Winona Ryder as Finn, a newly engaged, and panicked, twenty something in How to Make an American Quilt. Finn goes to visit her grandmother to escape. What she finds there is her grandmother and her quilting bee friends working on Finn’s wedding gift, a marriage quilt. Finn watches them, she listens to them, the closest of friends but as different as the patches they create. They tell stories of their lives as wives and as she pieces them together she has a revelation:
“Young lovers seek perfection. Old lovers learn the art of sewing shreds together and of seeing beauty in a multiplicity of patches.”
This week my parents will be celebrating their fortieth wedding anniversary, and though I am so happy for them and the universe they created for our family, I can’t help but think: “How the hell did they do that?” It’s not really a mystery though, because for the most part I watched them do it. I watched them do, what I would call, compromise, day after day. A little bit here and a little bit there. It’s to the point now where I asked my mom what does she want on her pizza and she answers “get pepperoni, your dad likes pepperoni.” Um what did she say?
They love each other, they have been together since they were 22 years old.

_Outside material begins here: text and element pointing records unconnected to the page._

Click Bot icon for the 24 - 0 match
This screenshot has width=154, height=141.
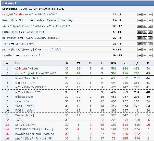(x=145, y=20)
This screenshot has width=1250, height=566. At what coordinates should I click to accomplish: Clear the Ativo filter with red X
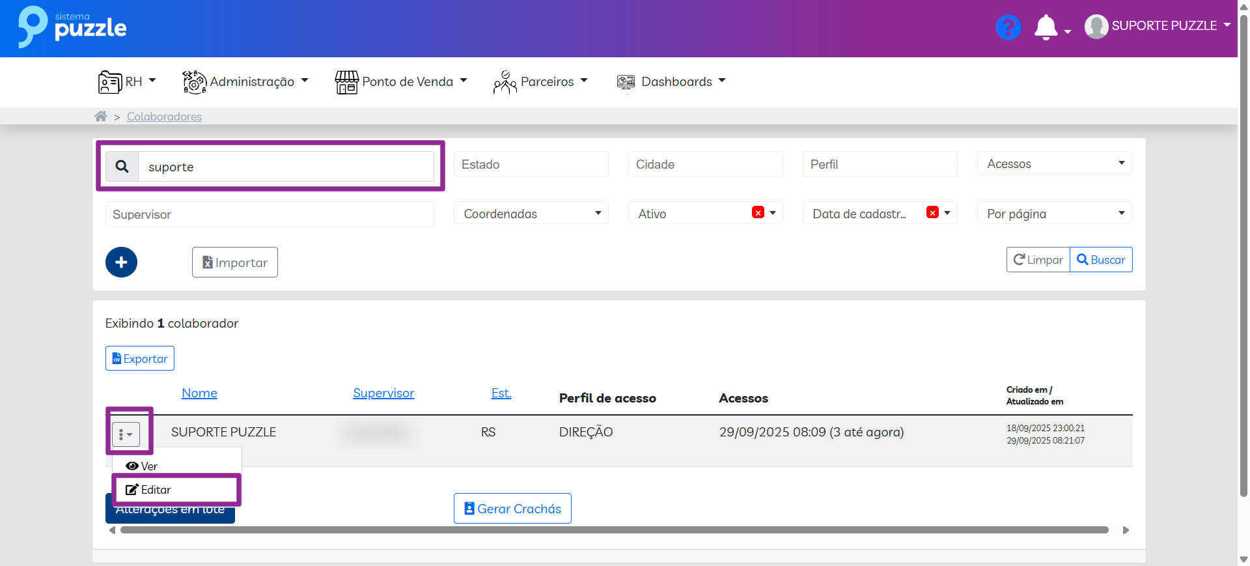pos(758,213)
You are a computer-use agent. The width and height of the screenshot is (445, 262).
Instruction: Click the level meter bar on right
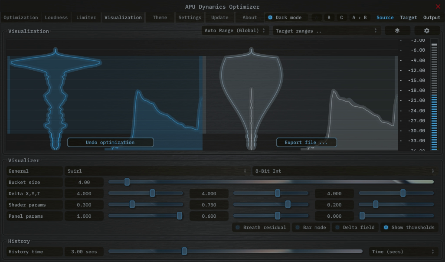pyautogui.click(x=434, y=95)
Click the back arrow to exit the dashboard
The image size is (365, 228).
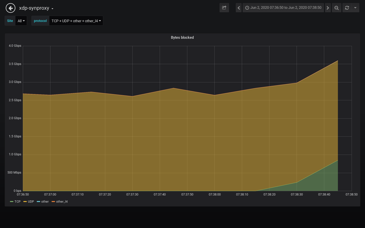coord(10,8)
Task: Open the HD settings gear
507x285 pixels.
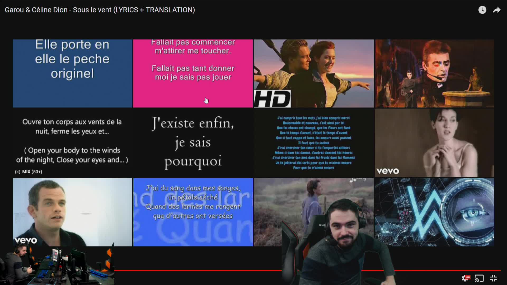Action: tap(466, 278)
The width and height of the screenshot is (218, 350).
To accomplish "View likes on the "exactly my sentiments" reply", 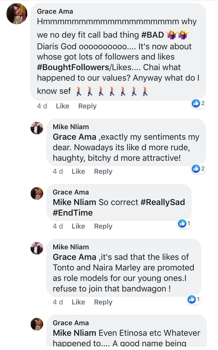I will (x=198, y=169).
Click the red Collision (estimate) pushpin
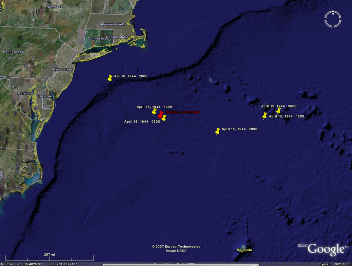This screenshot has height=266, width=352. (161, 114)
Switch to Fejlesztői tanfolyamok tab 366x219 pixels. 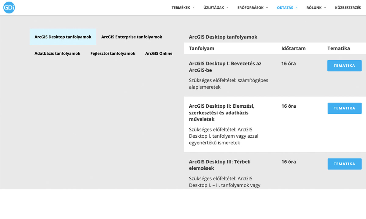point(113,54)
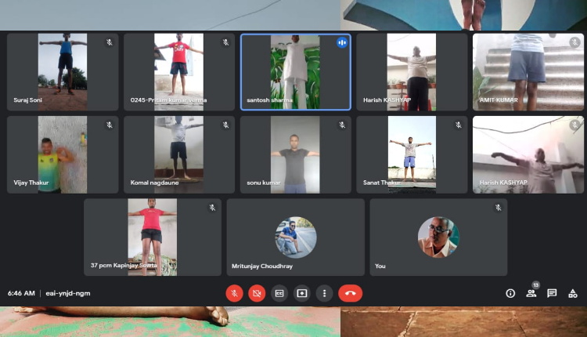587x337 pixels.
Task: Open the Activities shapes icon
Action: click(x=573, y=293)
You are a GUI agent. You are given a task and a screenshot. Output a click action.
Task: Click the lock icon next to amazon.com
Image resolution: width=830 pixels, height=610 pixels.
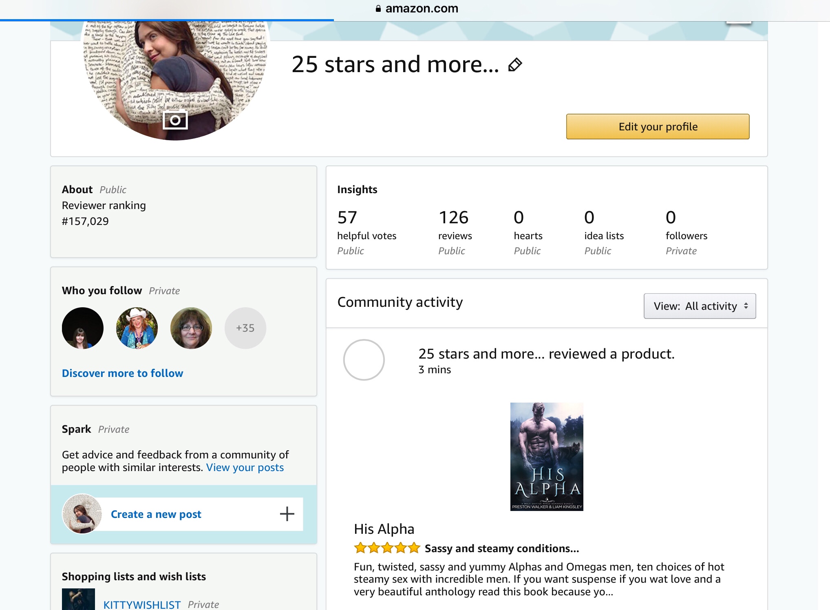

They became who they are in the context of their marriage. And I must say, for the record, they are very happy. They overlook the wrinkles, the gray hair, and the bad habits. They enjoy their lives together.
Me, I’m dating, again. For the last 7 years, I’ve practiced, what my last boyfriend calls serial monogomy. I am not embarrassed to admit I’ve ended relationships for many reasons. Both large and small. Too this, too that, not enough of the other. Am I young? No. Am I looking perfection? I am. Is this good? I don’t know, maybe I should be looking to piece together my own quilt of patches from here and experiences from there. But for now I’m not willing to compromise.